Other participants noted the pivotal point for the research community in a post-Brexit environment, as well as the “tension” between commercial organisations that want to exploit NHS and other kinds of health data, and individuals who want to keep data about them secret. Participants surmised that the UK Government’s focus, especially following Brexit and the COVID-19 pandemic, will be primarily on promoting innovation and entrepreneurship in the UK. This will create challenges regarding compliance with extant data protection law and human rights law. Participants were not optimistic about these legal regimes being adequately protected going forward, and that presenting innovation and research protections as antagonising forces (as has been seen in UK Government pronouncements recently) is not a wise approach. For these participants, there was concern there would be a “drift” away from the protection of individuals' and communities' interests towards commercial (and other) organisations’ easy ability to exploit personal data and in consequence, exacerbate mistrust among ethnic minority communities.
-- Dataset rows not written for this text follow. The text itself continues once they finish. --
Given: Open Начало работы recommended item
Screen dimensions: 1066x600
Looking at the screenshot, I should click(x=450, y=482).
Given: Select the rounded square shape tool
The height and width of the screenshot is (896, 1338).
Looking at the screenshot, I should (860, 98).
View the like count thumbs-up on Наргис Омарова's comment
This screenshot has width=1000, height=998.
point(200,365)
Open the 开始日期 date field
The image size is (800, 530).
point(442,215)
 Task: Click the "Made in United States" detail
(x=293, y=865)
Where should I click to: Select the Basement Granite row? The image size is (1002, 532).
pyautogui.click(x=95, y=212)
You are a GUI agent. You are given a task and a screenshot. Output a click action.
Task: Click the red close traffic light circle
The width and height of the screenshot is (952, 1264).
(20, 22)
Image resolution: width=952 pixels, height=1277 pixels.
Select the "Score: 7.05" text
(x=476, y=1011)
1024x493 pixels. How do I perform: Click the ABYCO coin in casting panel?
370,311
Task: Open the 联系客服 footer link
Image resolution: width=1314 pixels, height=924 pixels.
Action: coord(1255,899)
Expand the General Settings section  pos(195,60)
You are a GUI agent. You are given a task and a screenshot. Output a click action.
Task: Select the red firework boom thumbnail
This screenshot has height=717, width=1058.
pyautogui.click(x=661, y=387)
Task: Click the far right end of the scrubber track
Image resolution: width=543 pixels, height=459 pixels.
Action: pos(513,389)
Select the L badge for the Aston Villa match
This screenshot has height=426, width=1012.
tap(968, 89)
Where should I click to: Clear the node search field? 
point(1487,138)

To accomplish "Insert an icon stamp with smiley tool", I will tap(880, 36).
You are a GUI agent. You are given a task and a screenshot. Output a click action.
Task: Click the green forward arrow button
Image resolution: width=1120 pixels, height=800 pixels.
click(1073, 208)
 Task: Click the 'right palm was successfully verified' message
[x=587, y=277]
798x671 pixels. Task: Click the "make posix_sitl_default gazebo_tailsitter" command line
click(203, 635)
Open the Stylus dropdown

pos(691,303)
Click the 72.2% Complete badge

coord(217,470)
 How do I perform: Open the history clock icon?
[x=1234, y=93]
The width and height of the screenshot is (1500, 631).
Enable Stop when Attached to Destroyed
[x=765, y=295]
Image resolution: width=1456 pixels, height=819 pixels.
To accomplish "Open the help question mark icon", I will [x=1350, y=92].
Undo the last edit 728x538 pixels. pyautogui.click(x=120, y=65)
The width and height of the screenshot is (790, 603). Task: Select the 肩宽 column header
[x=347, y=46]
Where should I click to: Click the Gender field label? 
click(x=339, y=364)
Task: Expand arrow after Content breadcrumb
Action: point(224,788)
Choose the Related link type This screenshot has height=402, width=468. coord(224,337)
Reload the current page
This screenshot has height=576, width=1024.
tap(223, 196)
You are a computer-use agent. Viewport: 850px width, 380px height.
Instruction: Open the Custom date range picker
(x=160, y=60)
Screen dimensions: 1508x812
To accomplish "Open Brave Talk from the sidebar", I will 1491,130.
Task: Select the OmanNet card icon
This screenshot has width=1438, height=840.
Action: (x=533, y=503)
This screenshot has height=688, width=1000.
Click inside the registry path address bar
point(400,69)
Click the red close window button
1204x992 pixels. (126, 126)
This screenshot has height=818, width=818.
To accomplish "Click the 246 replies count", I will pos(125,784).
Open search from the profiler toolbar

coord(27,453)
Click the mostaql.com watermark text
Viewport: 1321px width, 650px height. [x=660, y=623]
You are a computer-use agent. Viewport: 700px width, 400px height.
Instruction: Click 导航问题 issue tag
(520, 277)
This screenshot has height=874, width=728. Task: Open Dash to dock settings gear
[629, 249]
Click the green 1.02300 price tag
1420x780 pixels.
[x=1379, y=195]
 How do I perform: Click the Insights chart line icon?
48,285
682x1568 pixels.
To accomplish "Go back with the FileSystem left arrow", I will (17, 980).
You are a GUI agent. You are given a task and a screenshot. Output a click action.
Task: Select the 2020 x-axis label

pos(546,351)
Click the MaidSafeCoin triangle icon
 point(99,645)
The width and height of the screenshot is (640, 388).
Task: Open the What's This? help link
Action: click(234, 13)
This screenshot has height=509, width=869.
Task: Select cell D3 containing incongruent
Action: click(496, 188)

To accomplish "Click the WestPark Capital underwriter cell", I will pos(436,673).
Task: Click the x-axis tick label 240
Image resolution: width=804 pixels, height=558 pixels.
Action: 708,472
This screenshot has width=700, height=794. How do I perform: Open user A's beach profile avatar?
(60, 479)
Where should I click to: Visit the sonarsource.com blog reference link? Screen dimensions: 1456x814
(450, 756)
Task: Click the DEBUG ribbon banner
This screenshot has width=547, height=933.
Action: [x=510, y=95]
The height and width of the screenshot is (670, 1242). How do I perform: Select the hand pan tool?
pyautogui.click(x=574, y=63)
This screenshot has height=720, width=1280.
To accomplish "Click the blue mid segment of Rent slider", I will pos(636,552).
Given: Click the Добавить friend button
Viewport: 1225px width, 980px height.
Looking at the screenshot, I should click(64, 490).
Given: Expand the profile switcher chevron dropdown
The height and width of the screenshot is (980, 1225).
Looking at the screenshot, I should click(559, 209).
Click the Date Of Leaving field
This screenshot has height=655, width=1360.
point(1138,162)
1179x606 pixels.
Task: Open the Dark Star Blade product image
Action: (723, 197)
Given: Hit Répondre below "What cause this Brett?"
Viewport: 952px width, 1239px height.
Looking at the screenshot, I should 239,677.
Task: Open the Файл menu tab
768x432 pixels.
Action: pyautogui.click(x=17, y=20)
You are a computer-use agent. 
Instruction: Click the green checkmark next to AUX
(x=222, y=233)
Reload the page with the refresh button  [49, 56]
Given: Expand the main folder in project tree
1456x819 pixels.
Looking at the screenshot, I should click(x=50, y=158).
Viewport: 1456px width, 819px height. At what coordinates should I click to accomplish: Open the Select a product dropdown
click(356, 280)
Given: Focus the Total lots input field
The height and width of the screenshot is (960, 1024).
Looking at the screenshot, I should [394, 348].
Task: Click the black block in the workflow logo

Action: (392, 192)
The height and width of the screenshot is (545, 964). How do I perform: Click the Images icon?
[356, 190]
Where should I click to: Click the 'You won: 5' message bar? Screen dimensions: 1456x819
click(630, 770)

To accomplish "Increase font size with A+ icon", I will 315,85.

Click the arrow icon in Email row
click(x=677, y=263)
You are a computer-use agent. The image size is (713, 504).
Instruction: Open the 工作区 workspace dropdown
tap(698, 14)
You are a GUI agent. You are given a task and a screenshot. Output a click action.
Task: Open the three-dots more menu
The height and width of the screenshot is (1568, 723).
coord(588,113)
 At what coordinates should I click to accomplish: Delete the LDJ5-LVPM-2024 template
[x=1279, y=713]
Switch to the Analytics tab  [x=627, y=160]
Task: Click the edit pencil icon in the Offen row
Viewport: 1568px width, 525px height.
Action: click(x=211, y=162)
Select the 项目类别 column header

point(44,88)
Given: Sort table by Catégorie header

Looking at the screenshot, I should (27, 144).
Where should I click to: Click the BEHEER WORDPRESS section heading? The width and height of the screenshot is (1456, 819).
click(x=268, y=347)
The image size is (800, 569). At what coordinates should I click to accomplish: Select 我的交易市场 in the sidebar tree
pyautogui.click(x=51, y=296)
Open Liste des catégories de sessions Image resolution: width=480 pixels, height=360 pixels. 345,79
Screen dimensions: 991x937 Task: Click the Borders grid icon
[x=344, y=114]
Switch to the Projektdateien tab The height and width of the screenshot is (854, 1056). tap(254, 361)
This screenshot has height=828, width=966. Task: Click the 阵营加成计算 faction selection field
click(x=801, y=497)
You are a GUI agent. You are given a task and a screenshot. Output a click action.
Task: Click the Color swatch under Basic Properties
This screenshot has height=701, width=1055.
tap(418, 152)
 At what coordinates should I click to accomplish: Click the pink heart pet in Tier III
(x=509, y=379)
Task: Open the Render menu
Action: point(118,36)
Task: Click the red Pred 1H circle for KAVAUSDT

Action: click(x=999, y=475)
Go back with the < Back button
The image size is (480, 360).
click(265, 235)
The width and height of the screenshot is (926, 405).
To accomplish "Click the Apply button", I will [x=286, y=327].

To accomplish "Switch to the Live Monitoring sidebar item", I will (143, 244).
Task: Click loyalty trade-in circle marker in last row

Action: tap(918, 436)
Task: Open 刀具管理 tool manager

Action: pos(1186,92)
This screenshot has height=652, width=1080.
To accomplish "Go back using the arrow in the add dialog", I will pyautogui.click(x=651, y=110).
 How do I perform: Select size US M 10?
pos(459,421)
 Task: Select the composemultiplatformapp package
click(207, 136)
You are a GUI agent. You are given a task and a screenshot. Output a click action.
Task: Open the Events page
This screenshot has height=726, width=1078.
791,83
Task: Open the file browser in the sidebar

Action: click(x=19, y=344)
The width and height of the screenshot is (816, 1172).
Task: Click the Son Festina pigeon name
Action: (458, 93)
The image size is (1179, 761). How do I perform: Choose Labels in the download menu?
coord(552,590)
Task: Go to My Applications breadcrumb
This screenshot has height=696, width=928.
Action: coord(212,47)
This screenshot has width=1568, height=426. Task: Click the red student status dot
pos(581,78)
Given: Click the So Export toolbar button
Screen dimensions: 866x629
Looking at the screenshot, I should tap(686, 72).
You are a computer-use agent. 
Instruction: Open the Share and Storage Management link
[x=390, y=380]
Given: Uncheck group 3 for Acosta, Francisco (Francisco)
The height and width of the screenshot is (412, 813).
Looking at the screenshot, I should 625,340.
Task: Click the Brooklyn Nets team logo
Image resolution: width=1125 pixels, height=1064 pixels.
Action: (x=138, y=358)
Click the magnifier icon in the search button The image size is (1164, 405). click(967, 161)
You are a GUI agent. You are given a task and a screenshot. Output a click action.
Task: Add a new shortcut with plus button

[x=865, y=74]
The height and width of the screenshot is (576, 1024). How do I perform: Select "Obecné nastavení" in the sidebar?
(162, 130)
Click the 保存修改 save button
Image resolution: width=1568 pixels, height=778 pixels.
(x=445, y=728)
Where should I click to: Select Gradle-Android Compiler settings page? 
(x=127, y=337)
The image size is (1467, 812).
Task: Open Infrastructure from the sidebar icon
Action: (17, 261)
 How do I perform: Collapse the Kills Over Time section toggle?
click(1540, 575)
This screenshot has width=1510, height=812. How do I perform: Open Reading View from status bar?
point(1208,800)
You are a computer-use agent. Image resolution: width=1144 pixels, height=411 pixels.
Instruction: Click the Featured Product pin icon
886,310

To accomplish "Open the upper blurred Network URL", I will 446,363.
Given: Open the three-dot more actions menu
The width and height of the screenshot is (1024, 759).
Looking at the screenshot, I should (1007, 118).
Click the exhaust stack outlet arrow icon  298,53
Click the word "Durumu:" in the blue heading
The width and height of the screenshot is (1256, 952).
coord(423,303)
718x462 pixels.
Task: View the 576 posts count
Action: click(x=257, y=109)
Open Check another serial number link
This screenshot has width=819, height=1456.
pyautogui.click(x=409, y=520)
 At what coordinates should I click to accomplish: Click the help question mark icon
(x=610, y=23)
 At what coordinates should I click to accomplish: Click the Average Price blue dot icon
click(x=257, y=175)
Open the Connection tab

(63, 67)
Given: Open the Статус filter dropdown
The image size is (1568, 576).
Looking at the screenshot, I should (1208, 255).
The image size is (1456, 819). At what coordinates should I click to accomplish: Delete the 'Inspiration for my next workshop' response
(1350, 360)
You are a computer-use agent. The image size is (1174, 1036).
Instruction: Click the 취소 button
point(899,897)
Finally, participants also expressed hope that coming out of the pandemic, funders, and sponsors, not to mention the government, would provide more space to ethnic minority researchers (in terms of funding calls, media, and so on) and allow their voices to be amplified. In turn, the hope is that by continuing to shine a light on existing health disparities, more research can be conducted that leads to knowledge and innovation that can potentially deliver better services and do something about those health disparities on the ground. Here, participants emphasised the power of data, as Participant 4 put it:

….what we are seeing with COVID-19 is that the publications of the research, the publication of the data, is validating what people already knew, so if you already know something and you just know it as knowledge because you know that as a Black woman you would not have as much clout behind whatever you say – and I speak from my position – whereas a Black man that when you're walking along the street people will tend to cross the road if it’s rather dark because they would assume that you may be aggressive or violent, you'd know that because that’s your lived experience, but when it has been validated by figures then it makes it more powerful. Data makes the story come to life.

Discussion

Our analysis demonstrates that among our interview participants, there is broad support for Big Data research in the field of health and public health, and recognition of the benefits it can offer. Our analysis also shows, however, that this support is contingent on at least three core clusters being addressed squarely by researchers and, more broadly, stakeholders that help support research (e.g. funders, sponsors, journals, ethics committees, data access committees).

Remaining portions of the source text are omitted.